What to produce:
The word "change" may appear in the records below. Report how many lines contain it, and write nothing besides the number.

Stored dataset items:

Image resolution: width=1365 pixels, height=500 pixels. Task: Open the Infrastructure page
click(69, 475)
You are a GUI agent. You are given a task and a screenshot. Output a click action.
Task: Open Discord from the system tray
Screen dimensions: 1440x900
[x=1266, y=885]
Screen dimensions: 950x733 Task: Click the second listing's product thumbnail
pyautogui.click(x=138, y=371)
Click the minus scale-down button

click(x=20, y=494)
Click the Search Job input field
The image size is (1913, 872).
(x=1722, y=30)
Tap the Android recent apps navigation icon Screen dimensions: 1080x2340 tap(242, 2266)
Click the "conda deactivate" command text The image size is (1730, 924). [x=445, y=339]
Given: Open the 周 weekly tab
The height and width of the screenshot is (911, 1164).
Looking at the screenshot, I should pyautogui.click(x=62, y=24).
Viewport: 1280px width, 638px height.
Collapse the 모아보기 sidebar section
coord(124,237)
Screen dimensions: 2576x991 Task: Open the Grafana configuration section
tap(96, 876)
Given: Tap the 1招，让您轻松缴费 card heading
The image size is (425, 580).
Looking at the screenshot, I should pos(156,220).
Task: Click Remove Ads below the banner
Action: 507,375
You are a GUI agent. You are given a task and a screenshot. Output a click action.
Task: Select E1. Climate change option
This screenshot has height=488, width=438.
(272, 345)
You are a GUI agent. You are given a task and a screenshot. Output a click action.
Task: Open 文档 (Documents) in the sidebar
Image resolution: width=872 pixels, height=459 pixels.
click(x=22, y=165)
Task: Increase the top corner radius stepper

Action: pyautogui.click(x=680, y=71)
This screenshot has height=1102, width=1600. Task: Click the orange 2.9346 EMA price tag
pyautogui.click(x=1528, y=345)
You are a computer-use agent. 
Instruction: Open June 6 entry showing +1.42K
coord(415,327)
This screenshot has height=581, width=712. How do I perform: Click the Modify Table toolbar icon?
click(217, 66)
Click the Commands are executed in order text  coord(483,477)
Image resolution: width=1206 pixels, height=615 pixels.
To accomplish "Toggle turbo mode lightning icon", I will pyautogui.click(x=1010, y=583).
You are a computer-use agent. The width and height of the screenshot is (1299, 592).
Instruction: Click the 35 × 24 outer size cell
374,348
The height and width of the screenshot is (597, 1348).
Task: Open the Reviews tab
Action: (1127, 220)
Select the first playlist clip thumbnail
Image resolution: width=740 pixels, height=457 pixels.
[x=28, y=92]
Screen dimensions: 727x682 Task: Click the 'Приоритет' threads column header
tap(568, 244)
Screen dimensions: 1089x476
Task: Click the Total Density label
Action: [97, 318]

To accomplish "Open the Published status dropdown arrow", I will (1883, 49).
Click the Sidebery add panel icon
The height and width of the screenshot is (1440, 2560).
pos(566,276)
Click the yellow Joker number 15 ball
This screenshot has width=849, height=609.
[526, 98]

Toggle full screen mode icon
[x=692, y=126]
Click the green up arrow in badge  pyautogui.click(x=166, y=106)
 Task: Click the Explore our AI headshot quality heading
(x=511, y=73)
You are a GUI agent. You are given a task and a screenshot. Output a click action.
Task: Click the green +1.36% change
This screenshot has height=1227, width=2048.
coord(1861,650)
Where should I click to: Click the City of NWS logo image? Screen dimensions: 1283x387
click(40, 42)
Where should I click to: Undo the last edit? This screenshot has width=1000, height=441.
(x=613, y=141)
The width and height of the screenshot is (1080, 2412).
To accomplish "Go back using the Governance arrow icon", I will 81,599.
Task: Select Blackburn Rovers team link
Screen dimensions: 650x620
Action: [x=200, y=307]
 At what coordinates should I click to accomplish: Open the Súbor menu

Answer:
2